Wechselkennzeichen – als Tiger gestartet, als Bettvorleger geendet

„Bereits seit zwei Jahren hat die Bundesregierung die Einführung von Wechselkennzeichen angekündigt. Jetzt sind sie da und man kann getrost sagen: was als Tiger gestartet ist, ist als Bettvorleger geendet“, erklärt Kirsten Lühmann, stellvertretende Sprecherin für Verkehr der SPD-Bundestagsfraktion.

„Anstatt wie angekündigt ein Kennzeichen für drei Fahrzeuge zuzulassen, dürfen nur zwei Fahrzeuge der gleichen Fahrzeugklasse ein Wechselkennzeichen benutzen. Damit verkommt die vollmundige Ankündigung des Verkehrsministers einen Beitrag zum Bürokratieabbau und für die Umwelt leisten zu wollen zu reinen Lippenbekenntnissen.“
Auch der Vorschlag, mit einem Kennzeichen je nach Mobilitätsbedarf zwischen einem Elektroroller und einem Pkw wechseln zu können, wurde nicht aufgenommen. Außerdem enthält die Verordnung keinerlei finanziellen Anreize für Verbraucherinnen und Verbraucher, sich als Zweitwagen ein emissionsärmeres Fahrzeug oder Elektrofahrzeug anzuschaffen.

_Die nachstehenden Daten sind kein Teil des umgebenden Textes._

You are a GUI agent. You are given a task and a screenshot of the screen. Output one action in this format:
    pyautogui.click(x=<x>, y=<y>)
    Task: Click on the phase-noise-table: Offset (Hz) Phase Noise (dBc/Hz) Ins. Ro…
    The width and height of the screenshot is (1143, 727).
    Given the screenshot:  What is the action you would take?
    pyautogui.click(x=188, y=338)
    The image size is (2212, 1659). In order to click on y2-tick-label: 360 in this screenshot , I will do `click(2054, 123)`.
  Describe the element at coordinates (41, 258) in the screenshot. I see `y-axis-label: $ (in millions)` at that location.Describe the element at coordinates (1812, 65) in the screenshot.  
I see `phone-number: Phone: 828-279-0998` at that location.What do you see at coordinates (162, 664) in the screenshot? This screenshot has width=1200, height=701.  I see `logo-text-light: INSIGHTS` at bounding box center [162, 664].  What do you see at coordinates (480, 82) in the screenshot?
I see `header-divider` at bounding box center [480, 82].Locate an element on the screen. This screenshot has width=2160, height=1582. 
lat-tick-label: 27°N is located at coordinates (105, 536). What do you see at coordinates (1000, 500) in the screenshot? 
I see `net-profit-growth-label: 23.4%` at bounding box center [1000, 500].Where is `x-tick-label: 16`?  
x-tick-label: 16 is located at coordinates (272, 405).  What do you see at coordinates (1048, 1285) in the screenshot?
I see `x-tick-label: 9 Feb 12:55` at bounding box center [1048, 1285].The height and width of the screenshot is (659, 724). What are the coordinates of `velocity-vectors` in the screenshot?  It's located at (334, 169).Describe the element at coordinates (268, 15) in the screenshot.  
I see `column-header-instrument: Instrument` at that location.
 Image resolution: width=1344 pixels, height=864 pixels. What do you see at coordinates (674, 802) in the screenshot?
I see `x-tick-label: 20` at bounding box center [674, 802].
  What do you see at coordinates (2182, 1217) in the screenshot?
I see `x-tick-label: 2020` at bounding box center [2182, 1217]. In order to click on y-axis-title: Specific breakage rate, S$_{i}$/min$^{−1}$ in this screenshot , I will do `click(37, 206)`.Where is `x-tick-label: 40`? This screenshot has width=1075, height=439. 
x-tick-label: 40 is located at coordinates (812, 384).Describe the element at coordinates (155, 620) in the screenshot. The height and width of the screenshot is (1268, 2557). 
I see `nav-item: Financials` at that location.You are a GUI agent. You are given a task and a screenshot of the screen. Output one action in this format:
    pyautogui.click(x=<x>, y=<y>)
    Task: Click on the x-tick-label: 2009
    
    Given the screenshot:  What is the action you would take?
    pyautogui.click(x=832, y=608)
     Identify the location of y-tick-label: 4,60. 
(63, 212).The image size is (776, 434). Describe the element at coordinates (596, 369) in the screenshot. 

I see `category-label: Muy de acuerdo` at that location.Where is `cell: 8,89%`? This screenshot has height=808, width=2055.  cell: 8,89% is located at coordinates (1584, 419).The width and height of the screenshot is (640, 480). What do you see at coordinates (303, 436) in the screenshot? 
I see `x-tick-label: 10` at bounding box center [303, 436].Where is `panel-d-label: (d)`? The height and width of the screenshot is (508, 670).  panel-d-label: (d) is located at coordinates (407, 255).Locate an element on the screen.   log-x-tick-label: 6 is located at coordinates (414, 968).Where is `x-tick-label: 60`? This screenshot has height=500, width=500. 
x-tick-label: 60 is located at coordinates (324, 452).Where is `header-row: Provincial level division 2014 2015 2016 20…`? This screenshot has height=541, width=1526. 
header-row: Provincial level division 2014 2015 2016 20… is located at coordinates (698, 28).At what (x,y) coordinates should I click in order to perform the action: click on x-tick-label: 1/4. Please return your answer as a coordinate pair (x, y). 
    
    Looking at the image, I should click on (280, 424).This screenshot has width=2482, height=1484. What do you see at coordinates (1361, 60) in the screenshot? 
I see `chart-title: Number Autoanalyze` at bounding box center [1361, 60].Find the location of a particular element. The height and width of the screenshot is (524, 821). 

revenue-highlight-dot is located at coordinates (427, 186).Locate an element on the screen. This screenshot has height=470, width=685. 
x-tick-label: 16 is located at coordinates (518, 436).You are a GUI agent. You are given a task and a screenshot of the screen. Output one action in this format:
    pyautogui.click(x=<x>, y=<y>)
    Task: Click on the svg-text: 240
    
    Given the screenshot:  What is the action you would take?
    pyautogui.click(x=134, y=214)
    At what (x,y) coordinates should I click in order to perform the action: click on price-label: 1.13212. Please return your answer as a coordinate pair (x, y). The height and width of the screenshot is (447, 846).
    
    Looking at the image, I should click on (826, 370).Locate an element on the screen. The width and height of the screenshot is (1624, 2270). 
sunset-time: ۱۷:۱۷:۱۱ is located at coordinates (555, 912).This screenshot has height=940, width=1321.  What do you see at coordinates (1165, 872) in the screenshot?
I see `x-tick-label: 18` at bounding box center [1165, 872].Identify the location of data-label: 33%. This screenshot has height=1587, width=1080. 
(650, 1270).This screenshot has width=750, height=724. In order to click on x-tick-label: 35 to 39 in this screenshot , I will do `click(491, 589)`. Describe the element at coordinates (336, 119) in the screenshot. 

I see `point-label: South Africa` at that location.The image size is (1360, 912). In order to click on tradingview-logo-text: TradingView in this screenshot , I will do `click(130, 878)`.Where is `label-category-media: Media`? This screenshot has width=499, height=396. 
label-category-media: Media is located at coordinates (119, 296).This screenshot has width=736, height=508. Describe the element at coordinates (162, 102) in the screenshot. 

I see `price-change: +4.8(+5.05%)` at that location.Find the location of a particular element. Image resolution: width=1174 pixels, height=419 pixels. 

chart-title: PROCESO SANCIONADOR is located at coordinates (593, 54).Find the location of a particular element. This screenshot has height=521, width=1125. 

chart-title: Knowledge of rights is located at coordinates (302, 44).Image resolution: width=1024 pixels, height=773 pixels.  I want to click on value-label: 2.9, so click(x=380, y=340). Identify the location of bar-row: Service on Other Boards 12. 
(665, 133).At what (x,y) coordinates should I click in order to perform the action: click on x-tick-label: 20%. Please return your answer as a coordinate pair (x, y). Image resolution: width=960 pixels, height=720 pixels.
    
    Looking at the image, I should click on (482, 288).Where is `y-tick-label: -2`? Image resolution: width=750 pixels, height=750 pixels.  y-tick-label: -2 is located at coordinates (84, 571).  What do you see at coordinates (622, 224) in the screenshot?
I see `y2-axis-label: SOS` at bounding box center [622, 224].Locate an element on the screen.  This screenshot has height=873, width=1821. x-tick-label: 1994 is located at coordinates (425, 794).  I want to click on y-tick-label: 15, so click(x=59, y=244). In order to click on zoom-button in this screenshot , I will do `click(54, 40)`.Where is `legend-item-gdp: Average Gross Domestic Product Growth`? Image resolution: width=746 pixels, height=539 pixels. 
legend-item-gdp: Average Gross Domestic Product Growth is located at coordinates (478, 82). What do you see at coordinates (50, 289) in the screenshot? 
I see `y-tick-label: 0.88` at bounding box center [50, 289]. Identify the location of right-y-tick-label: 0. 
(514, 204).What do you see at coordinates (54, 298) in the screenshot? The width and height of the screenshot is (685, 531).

„Ob das Zweitauto ein spritfressendes Geländefahrzeug oder ein umweltfreundlicher Kleinwagen ist, spielt in der Verordnung der Bundesregierung, keine Rolle“, sagt Kirsten Lühmann. „Es sieht vielmehr danach aus, als habe die Bundesregierung auch dieses Mal wieder ihre Klientel bedient: Diejenigen, die von dieser Regelung profitieren werden, sind Oldtimerliebhaber, die bei schönem Wetter ihr Kennzeichen an ihr steuerbefreites Fahzeug schrauben, einen Ausflug machen und dabei jetzt auch bei der Versicherung kräftig sparen können.“

Mit einem Wechselkennzeichen ist es Halteren und Halterinnen möglich, abwechselnd mit jeweils einem von zwei Fahrzeugen am Straßenverkehr teilzunehmen. Interessengruppen und Verbände der Automobilbranche fordern, dass bei dieser Zulassungsvariante nur für eines der Fahrzeuge Kraftfahrzeugsteuer und Kraftversicherung gezahlt werden muss. Finanzminister Schäuble lehnt jedoch steuerliche Vorteile ab.
In Österreich und in der Schweiz gibt es bereits Wechselkennzeichen.